### [Task to complete]
Retype the following lines word for word, leaving out the pictures.

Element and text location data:
· · · ·

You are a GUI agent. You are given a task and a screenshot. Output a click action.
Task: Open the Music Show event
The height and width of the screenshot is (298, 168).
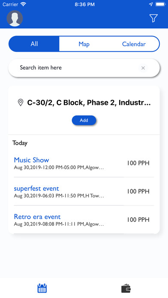click(x=84, y=163)
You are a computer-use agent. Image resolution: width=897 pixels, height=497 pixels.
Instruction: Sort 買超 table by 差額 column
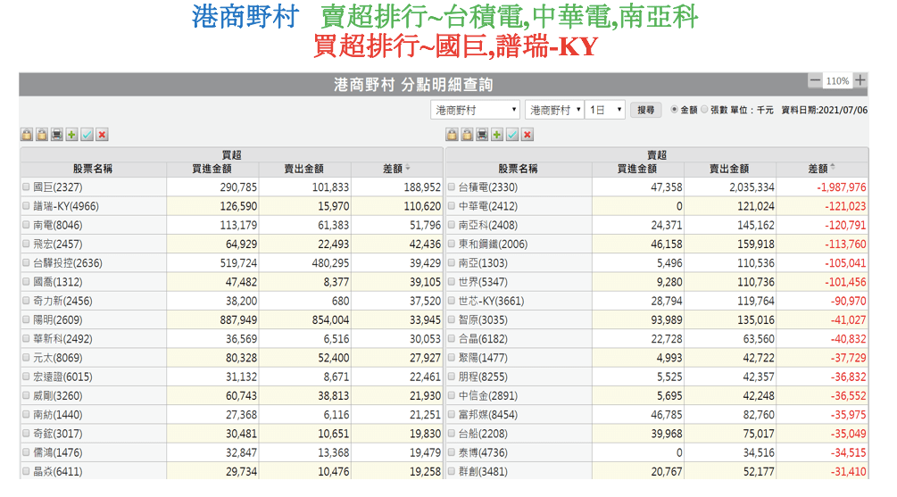coord(396,169)
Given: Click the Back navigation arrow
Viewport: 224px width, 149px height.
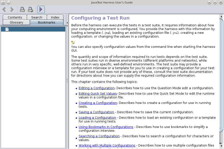Looking at the screenshot, I should (4, 10).
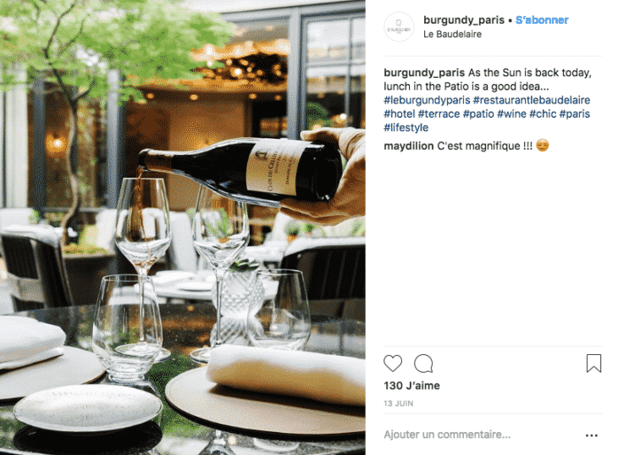Viewport: 618px width, 455px height.
Task: Open the three-dot more options menu
Action: coord(591,436)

· · · ·

### [Reply]
You are a GUI agent. You are given a task and a screenshot. Output a click action.
Task: Open the Music Show event
The height and width of the screenshot is (298, 168).
click(x=84, y=163)
You are a computer-use agent. Image resolution: width=897 pixels, height=497 pixels.
Instruction: Sort 買超 table by 差額 column
coord(396,169)
Given: Click the Back navigation arrow
Viewport: 224px width, 149px height.
Looking at the screenshot, I should (4, 10).
Viewport: 618px width, 455px height.
Task: Open the three-dot more options menu
Action: coord(591,436)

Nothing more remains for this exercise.